Mme Marie-Françoise Perol-Dumont souhaite interroger Mme la ministre du logement, de l'égalité des territoires et de la ruralité sur les incidences négatives d'une application très stricte de certaines dispositions de la loi n° 2014-366 du 24 mars 2014 pour l'accès au logement et un urbanisme rénové, dite ALUR, en milieu rural.
Autant on peut comprendre que, dans les secteurs où existe une forte pression foncière, une maîtrise rigoureuse des espaces constructibles s'impose, autant cette application semble hors de propos dans certains secteurs extrêmement ruraux où il existe très peu de pression foncière.

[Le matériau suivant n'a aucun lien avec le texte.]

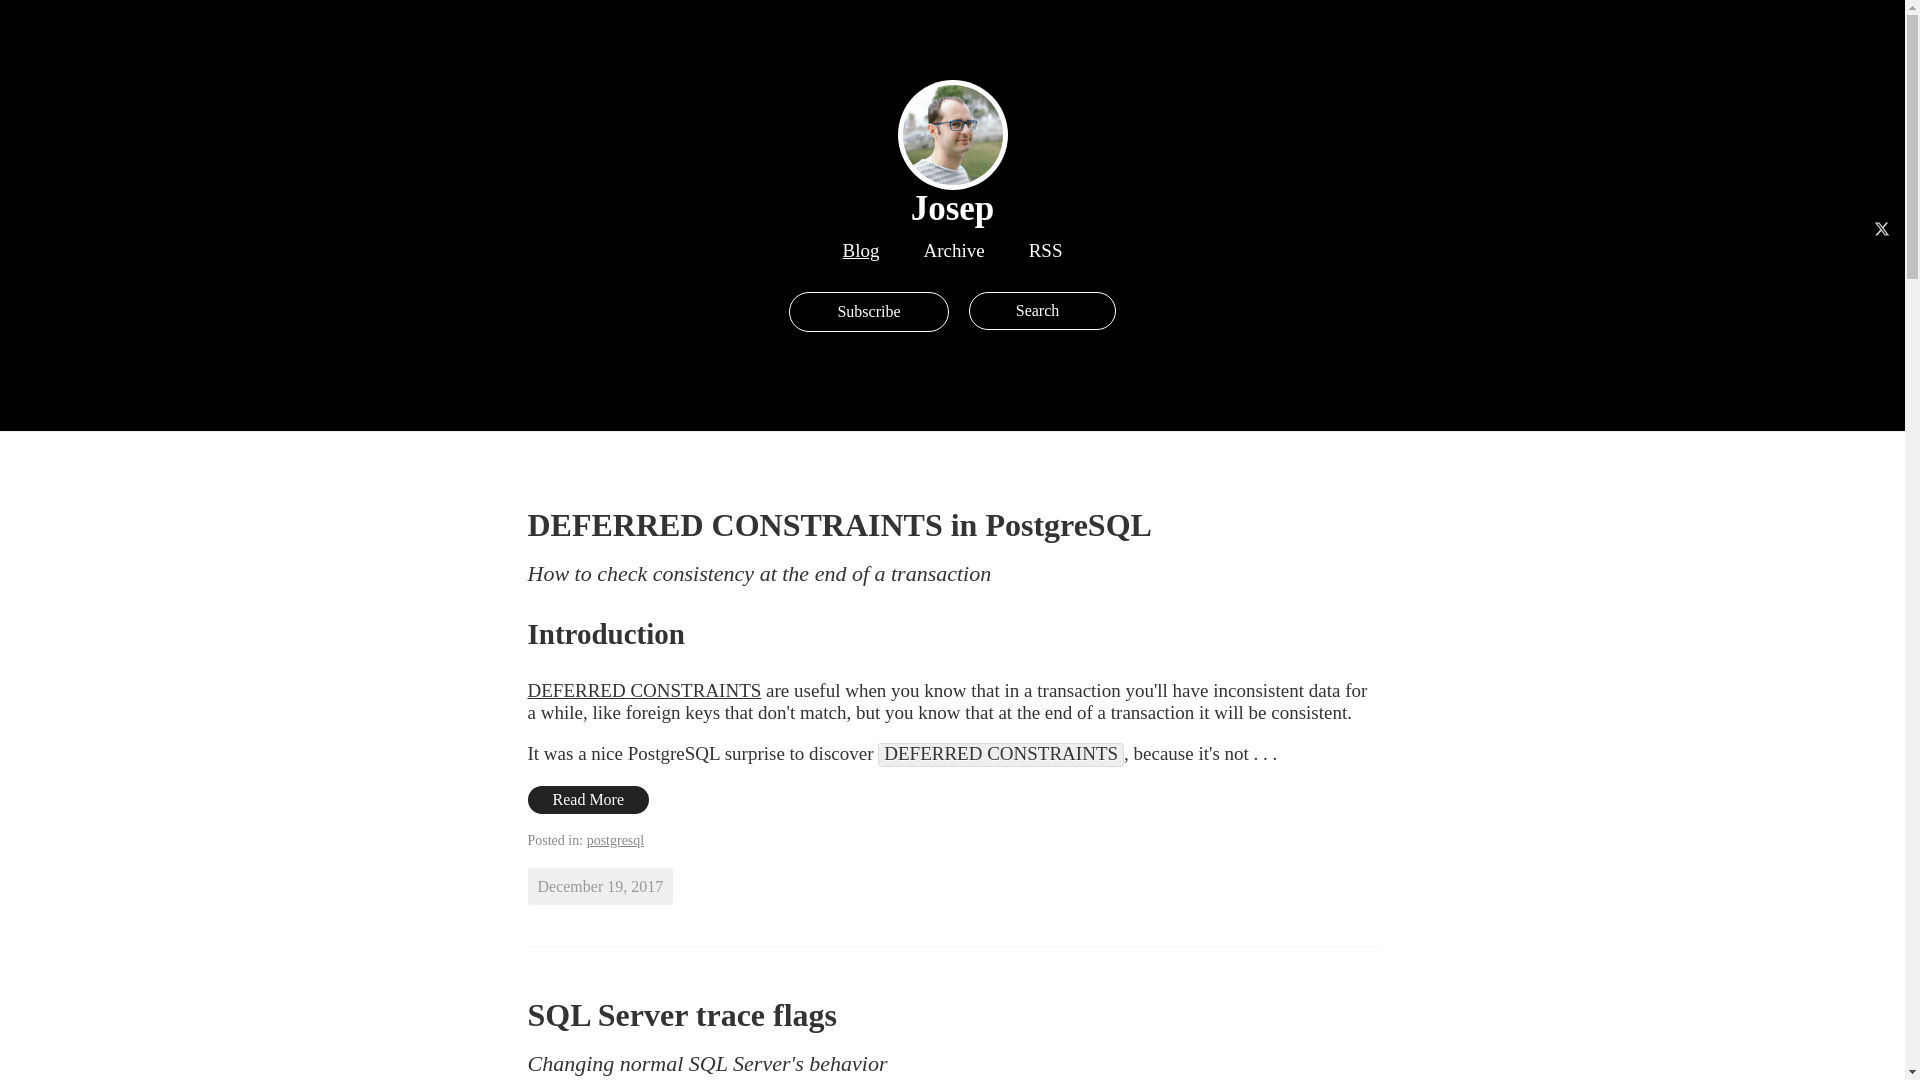 This screenshot has width=1920, height=1080. Describe the element at coordinates (840, 524) in the screenshot. I see `DEFERRED CONSTRAINTS in PostgreSQL` at that location.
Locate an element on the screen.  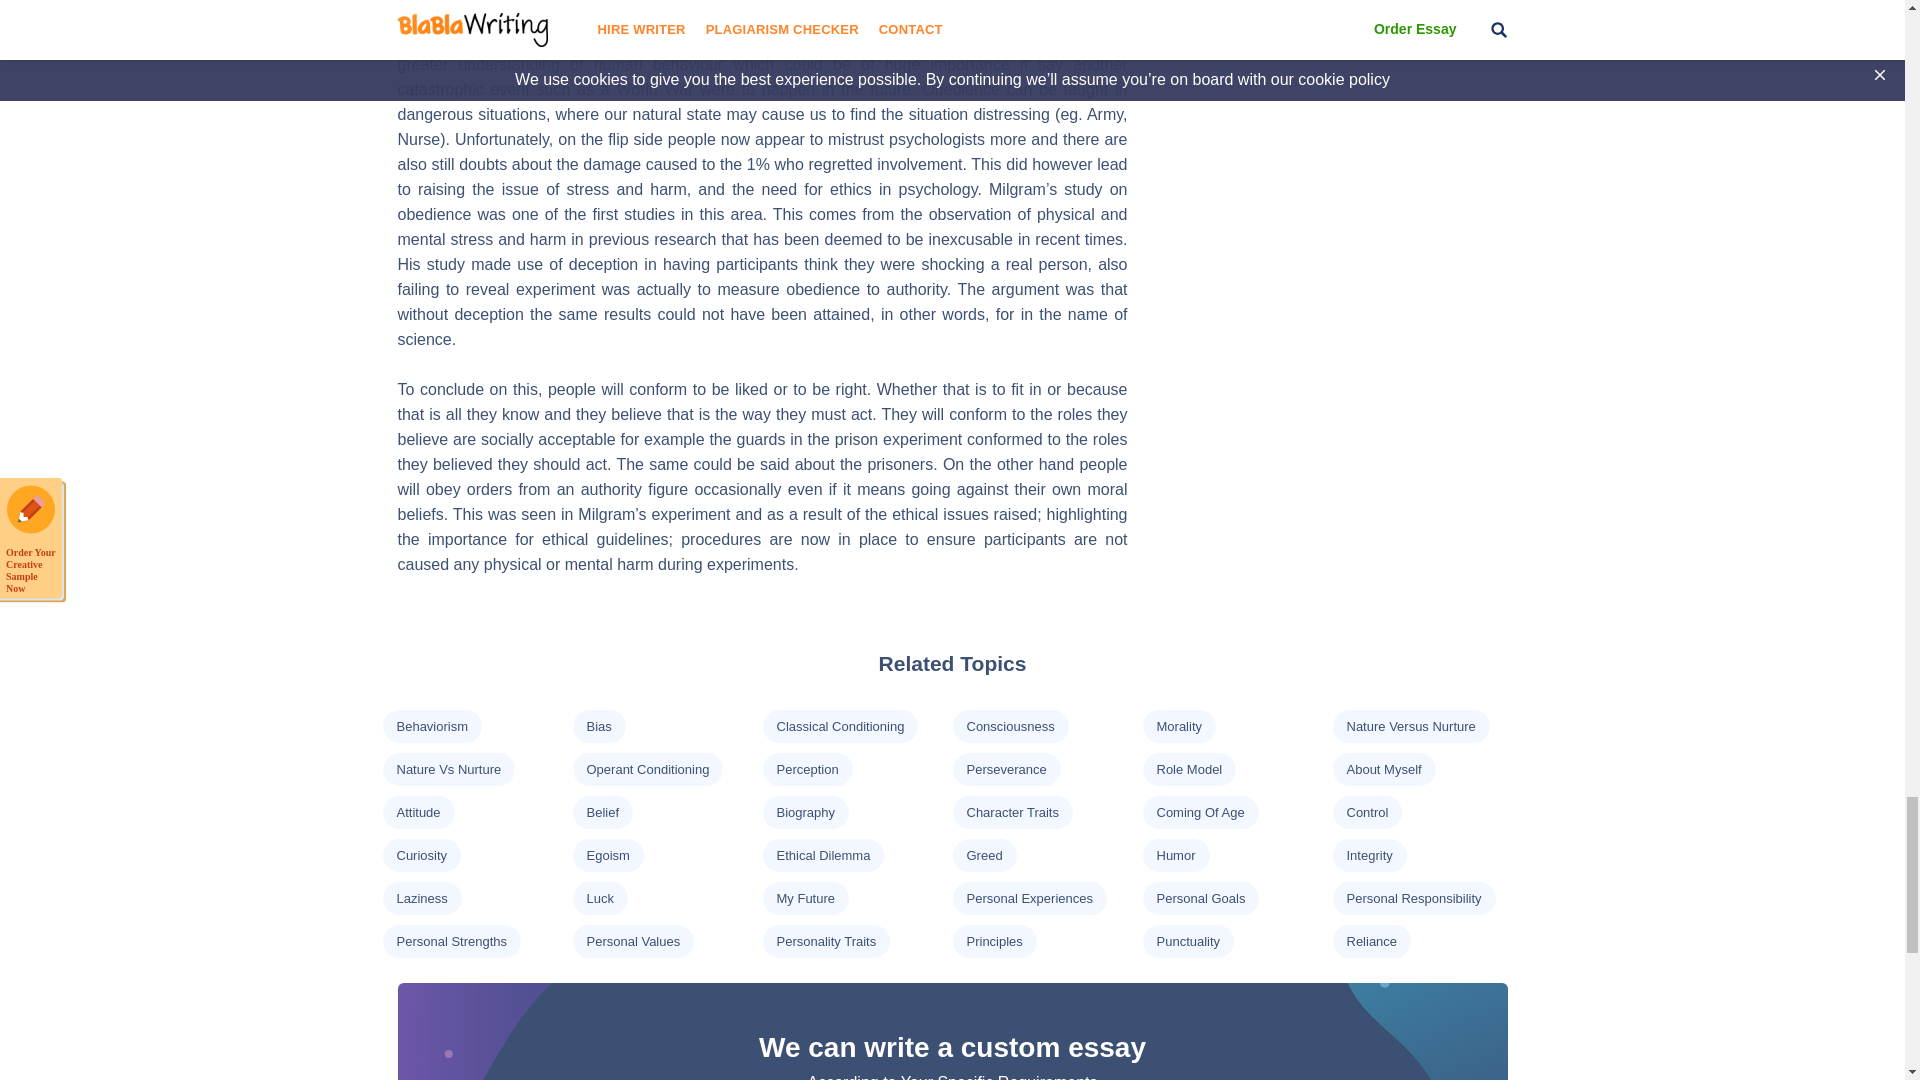
Behaviorism is located at coordinates (432, 726).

À titre d'exemple, elle cite le cas emblématique d'un agriculteur de son département dont la famille est installée depuis plus d'un siècle sur le site. Une demande a été déposée auprès de la direction départementale des territoires (DDT), afin de permettre à la fille de cet agriculteur de construire sur une parcelle contiguë à leur ensemble agricole (habitation et bâtiments agricoles existants). La DDT invoque, dans son refus, le motif de « partie non urbanisée ». Elle demande comment expliquer à une famille qui a toujours vécu sur ce lieu, dont elle est actuellement propriétaire, que la nouvelle génération doive aller vivre ailleurs. Il n'y a sur ce secteur aucune pression en termes de terres agricoles ; ce dossier n'a aucune visée spéculative ; le refus est donc d'autant plus incompréhensible qu'à moins de cent mètres de là dans le département voisin, les services de l'État font preuve, semble-t-il, de beaucoup plus de souplesse.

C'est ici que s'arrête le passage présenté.